Provided passage:
Braun admitted that while there had been “some talk” about the tequila brand — which was clear in the flirty mobile phone messages between the actress, the drug lord, and one of his lawyers that were leaked to the Mexican press last month — he insisted there was never any financial deal or transaction.
They lawyer said it was also obvious that no money had changed hands in the case of the film that he said was her only motive for her contact with El Chapo.
“It was going to be the Mexican equivalent of The Godfather,” he said of the film. “He [El Chapo] wasn’t going to make any money, he doesn’t need any money, and he wasn’t allowed to invest in it, she wouldn’t allow him. She’s smart enough to know you can’t do that.”
Watch VICE News: Cashing in on El Chapo
The communication between Del Castillo and El Chapo began before his spectacular escape from maximum-security prison last July, and continued during the six-month period he was on the run before his recapture on January 8.
It was first revealed in the article Hollywood actor Sean Penn wrote in Rolling Stone about meeting the drug lord in a mountain hideout in October that was published the day after he was arrested. Penn said that Del Castillo brokered the meeting and was close to the drug lord.
Her lawyer, however, says Del Castillo had no knowledge of the article “until it was too late.”
Rather, he said, Penn had insisted on meeting the drug lord after hearing about the movie project, and only revealed his intention to write about it once they were in El Chapo’s presence, along with two producers associated with Oliver Stone who he had told about his deal with Rolling Stone and who also traveled to meet the kingpin.
“He [Penn] concealed that from her completely as did the other two, who were producers that she had brought in on the project,” Braun said. “They stabbed her in the back. She didn’t know about it.”
Related: How Kate Del Castillo Became the Rebel Celebrity Who Took Sean Penn to ‘Chapo’
This version of events is also supported by a rather less likely source — the renowned investigative journalist and feminist Lydia Cacho who has talked to Del Castillo and said that the only thing she can be accused of is being a bit naive.
“It was Sean Penn who asked for and demanded the meeting because he desperately wanted an interview with El Chapo,” Cacho told Univisión. “Once he’d used her to contact El Chapo, Sean got rid of Kate.”
Cacho says that the subsequent article then fed into what she calls the “lynching” of Del Castillo by the Mexican government.

Tasks to carry out:
#1 Do these statements agree with the Del Castillo article? Answer yes or no for each, and quote the words from the article that decide it.
(a) Contact between Del Castillo and El Chapo began after his escape from prison.
(b) Lydia Cacho said the only thing Del Castillo can be accused of is being a bit naive.
(c) Braun said El Chapo was allowed to invest in the film.
#2 Can you write out the stretch of the Del Castillo article from "It was first" through "the drug lord.", word for word?
The lines come from a separate source.

Provided material:
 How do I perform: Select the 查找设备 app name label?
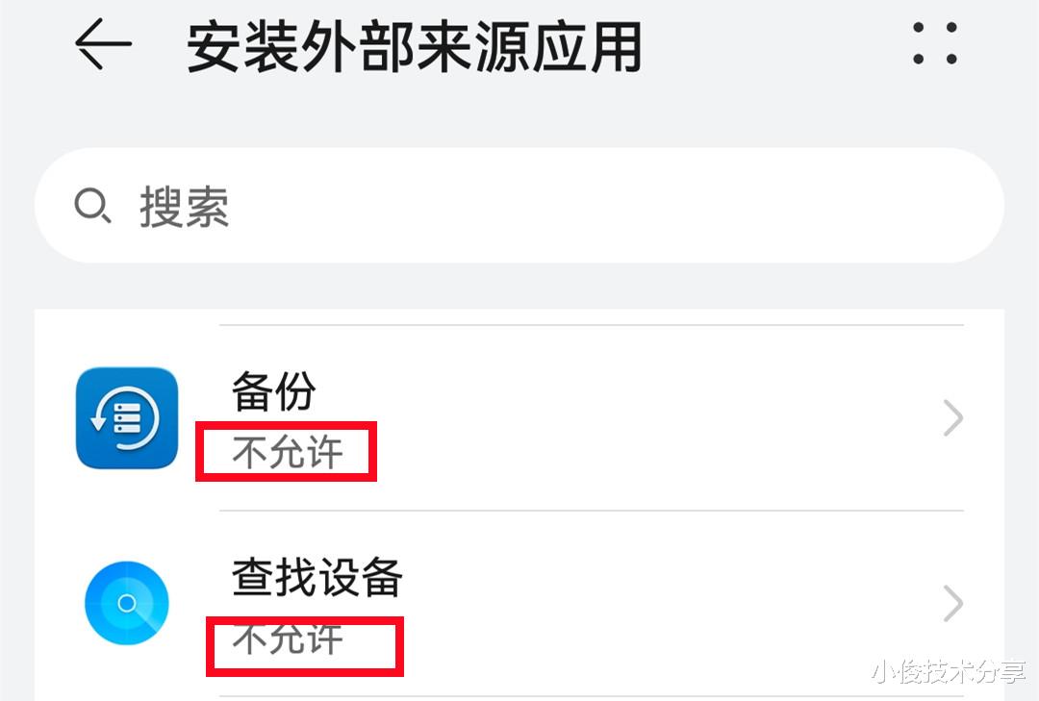pos(317,577)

Exercise responses:
#1
(a) No: "began before his spectacular escape from maximum-security prison last July"
(b) Yes: "the only thing she can be accused of is being a bit naive"
(c) No: "he wasn’t allowed to invest in it, she wouldn’t allow him"

#2
It was first revealed in the article Hollywood actor Sean Penn wrote in Rolling Stone about meeting the drug lord in a mountain hideout in October that was published the day after he was arrested. Penn said that Del Castillo brokered the meeting and was close to the drug lord.